What is expected: Restate word for word the lines below from the one that has "This screenshot has height=188, width=494." through the one that has "Image resolution: width=343", keeping both and dropping all pictures.

○ ○ ○ ○ ○

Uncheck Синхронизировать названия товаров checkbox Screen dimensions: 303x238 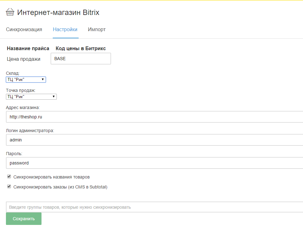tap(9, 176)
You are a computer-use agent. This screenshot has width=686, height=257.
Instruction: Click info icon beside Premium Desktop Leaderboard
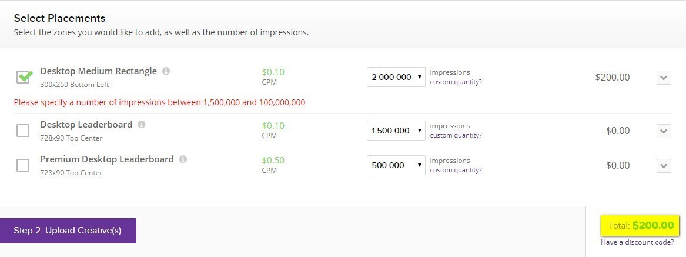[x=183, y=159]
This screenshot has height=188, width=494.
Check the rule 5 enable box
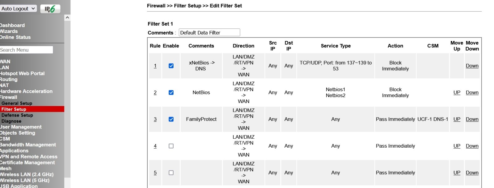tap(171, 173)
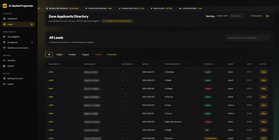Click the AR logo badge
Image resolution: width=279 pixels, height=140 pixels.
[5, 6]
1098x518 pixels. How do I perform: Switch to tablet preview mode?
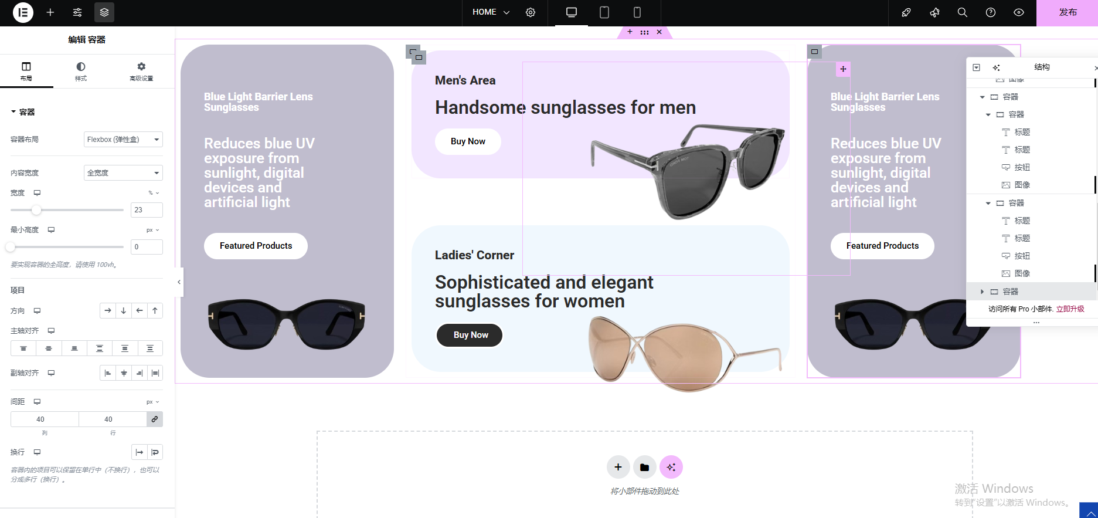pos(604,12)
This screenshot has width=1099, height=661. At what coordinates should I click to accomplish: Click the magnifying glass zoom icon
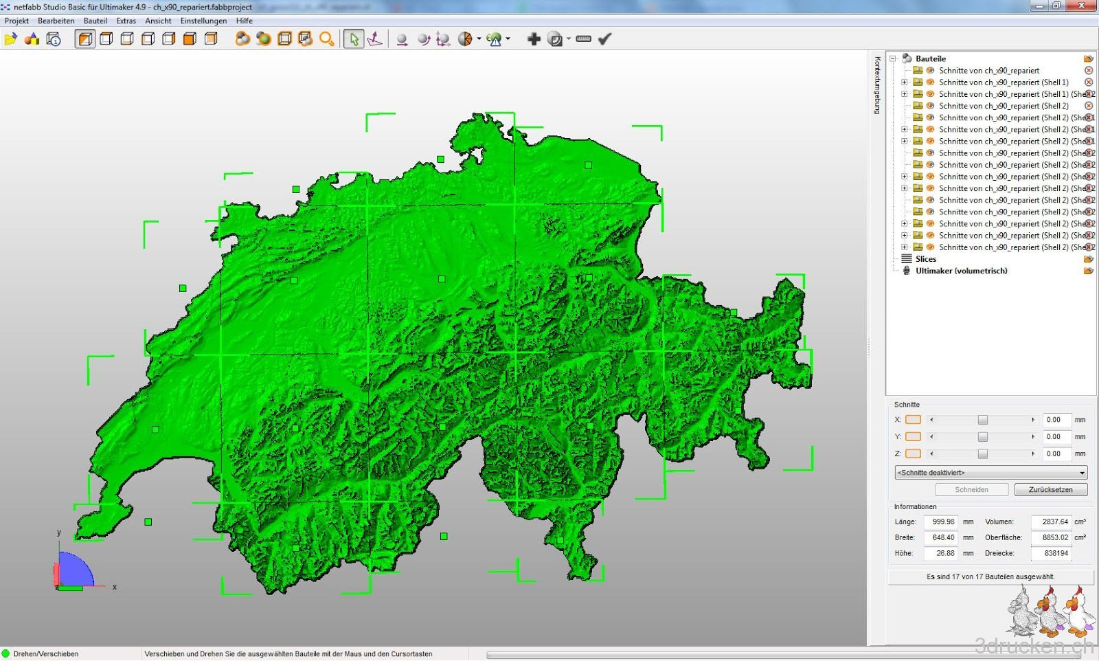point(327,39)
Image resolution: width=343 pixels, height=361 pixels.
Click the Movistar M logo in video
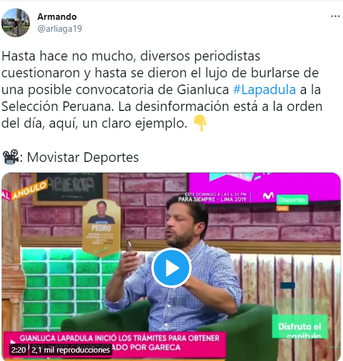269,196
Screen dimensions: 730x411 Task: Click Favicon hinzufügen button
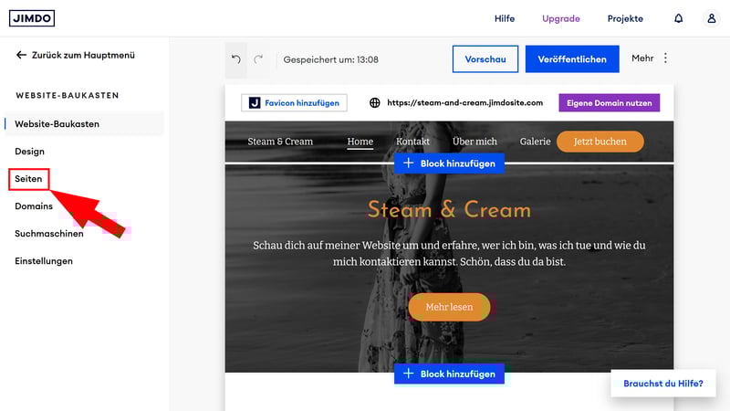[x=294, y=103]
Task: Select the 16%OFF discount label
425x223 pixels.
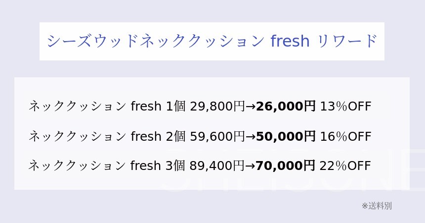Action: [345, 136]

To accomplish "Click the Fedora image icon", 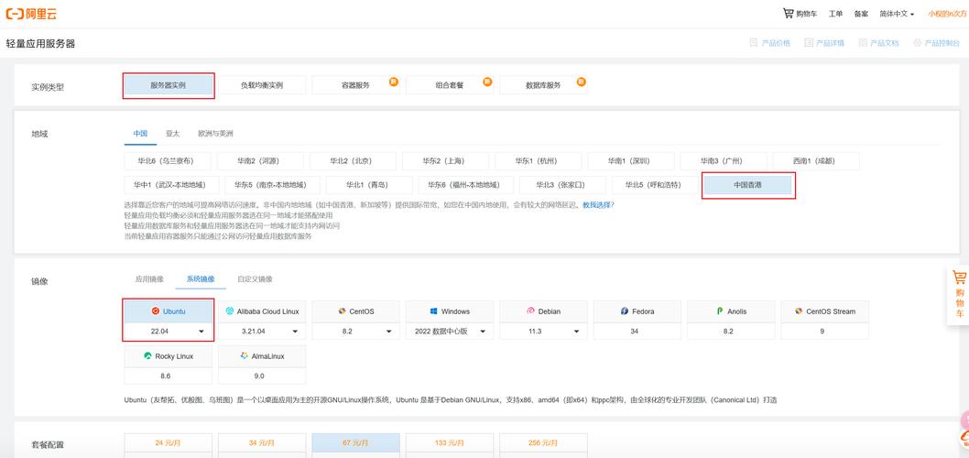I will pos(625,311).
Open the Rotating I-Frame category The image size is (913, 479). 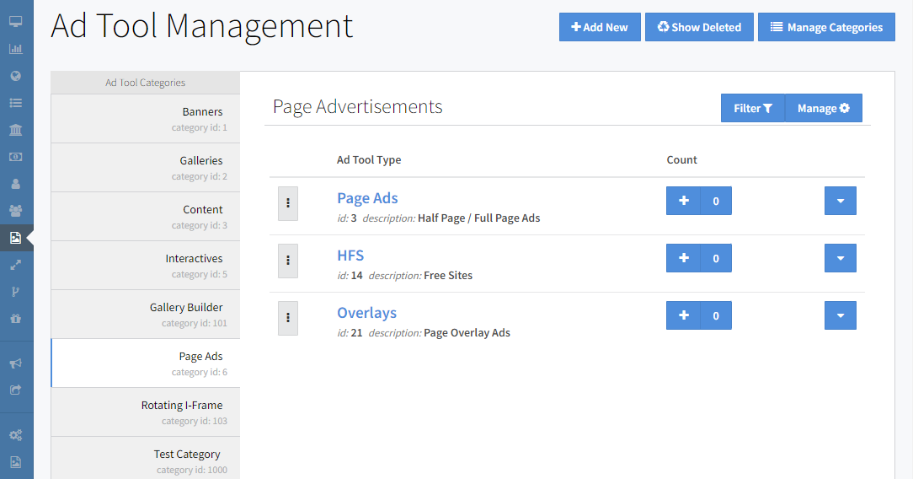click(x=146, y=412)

○ ○ ○ ○ ○

Answer to the exercise:
This screenshot has height=188, width=494.
Check the rule 5 enable box
tap(171, 173)
Click the AR logo badge
Image resolution: width=279 pixels, height=140 pixels.
[5, 6]
1098x518 pixels. How do I perform: Switch to tablet preview mode?
pos(604,12)
This screenshot has width=1099, height=661. At what coordinates should I click to accomplish: Click the magnifying glass zoom icon
point(327,39)
Image resolution: width=343 pixels, height=361 pixels.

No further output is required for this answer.